Ao palestrar sobre o respeito à diversidade e à primeira infância como direito humano, Silvio Almeida enfatizou que essa etapa da vida comporta várias formas de existir. Nesse sentido, o Marco Legal da Primeiro Infância (Lei n. 13.257/2016), ao dispor sobre as políticas públicas para a primeira infância, é o ponto de partida para reflexão sobre o tema. “A criança é sujeito de direito que exige certos deveres do Estado, decorrentes do ordenamento jurídico brasileiro e resultantes de uma série de relações jurídicas, para que possa ter a sua proteção garantida”, detalhou.
A lei trata das garantias para a primeira infância, mas se soma a um conjunto de outras garantias e de direitos contemplados no ordenamento jurídico brasileiro. “Todas as decisões que dizem respeito à maneira como o Estado Brasileiro se organiza dizem respeito às crianças e não apenas aquelas direcionadas a elas”, pontuou o também advogado e professor universitário.

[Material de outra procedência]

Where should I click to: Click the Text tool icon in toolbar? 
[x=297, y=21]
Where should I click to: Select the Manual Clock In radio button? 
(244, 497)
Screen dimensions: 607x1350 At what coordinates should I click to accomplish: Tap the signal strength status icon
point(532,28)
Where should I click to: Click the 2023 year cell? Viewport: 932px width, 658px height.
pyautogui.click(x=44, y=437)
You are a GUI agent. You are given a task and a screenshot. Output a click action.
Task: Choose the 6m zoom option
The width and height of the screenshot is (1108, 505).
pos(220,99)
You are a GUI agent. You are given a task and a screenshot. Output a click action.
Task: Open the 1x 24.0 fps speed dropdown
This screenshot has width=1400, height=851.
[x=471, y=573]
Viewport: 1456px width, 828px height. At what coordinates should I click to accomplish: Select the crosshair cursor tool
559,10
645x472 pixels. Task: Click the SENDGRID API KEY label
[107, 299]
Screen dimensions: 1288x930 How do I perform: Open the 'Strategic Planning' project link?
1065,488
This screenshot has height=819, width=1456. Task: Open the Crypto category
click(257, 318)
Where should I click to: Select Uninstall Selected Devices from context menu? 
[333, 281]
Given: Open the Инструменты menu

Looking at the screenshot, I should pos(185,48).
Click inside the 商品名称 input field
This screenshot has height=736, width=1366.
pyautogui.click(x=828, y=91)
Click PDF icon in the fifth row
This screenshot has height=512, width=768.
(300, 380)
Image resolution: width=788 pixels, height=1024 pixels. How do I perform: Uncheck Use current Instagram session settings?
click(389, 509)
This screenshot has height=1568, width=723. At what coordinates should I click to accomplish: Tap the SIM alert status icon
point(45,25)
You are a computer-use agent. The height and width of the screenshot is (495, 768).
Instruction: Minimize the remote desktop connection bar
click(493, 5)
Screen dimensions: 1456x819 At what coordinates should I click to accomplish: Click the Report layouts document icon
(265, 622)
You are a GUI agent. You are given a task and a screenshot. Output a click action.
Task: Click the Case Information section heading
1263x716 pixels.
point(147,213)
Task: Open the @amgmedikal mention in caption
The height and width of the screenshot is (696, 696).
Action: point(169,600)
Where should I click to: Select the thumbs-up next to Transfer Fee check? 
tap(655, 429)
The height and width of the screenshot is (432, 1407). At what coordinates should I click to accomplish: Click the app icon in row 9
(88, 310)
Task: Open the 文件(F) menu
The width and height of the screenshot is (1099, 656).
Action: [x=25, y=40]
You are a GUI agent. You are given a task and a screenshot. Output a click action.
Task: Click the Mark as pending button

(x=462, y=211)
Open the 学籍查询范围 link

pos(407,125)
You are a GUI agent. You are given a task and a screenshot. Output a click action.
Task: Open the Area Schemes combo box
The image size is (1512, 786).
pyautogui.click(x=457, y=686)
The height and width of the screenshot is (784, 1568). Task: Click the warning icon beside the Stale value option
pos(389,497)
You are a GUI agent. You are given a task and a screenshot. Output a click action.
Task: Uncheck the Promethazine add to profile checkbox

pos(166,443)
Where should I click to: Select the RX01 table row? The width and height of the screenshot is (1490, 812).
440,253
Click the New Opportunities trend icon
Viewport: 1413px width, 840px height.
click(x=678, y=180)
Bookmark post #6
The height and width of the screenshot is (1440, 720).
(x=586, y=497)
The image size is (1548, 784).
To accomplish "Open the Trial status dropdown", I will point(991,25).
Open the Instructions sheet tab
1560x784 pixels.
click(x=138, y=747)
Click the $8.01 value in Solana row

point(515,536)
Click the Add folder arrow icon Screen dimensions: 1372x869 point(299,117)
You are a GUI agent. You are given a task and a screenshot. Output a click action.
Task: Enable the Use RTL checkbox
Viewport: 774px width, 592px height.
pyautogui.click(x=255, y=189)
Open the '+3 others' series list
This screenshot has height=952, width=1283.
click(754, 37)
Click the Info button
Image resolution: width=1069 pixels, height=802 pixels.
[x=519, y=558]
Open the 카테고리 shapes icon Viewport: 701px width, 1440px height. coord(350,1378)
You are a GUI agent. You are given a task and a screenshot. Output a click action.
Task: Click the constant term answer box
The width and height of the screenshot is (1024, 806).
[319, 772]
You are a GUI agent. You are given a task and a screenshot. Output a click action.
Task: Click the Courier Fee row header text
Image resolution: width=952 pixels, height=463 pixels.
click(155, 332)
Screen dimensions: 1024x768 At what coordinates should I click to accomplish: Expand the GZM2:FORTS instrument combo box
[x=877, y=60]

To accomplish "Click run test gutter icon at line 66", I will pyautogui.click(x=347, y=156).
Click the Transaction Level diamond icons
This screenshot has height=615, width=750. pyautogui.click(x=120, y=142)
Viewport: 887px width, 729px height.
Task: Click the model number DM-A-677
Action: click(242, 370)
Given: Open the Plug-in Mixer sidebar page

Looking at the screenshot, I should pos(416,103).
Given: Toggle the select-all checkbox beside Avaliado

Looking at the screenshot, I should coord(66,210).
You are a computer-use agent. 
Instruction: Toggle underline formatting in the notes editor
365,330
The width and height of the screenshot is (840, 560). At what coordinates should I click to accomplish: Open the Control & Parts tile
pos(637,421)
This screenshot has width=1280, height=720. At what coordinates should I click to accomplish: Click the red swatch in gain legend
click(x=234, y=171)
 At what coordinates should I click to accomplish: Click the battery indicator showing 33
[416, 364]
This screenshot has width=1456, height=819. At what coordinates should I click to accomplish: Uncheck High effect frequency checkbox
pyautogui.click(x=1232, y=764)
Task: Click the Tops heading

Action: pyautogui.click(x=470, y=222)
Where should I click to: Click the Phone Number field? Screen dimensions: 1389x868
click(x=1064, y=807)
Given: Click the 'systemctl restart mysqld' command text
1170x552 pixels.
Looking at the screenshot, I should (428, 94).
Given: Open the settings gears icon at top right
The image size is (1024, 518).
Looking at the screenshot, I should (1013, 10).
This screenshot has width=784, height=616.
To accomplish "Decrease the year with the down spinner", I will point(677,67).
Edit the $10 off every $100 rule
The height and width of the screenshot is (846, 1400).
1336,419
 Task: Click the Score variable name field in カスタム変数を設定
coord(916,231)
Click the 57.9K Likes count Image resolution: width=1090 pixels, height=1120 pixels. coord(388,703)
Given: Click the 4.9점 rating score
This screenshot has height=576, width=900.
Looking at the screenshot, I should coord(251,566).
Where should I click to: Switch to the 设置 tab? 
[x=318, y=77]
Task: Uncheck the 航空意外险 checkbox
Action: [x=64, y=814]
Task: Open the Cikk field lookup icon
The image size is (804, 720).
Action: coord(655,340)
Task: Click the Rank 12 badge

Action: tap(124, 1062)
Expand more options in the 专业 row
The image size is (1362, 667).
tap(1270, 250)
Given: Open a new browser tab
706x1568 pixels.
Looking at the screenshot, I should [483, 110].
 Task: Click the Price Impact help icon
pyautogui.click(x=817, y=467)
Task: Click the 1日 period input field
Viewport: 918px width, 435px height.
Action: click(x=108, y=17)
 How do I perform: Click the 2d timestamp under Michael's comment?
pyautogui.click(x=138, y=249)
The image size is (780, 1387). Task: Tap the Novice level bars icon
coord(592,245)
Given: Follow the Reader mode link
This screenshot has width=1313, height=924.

No seu entendimento, não há como falar de política de combate à fome, de educação e de saúde se a criança não for levada em consideração na construção dessas iniciativas. “Não é apenas olhar para a criança, mas para tudo que os sistemas jurídico e político apresentam, com a possiblidade de abrigar diferentes culturas e crenças, independentemente de cada particularidade”, salientou.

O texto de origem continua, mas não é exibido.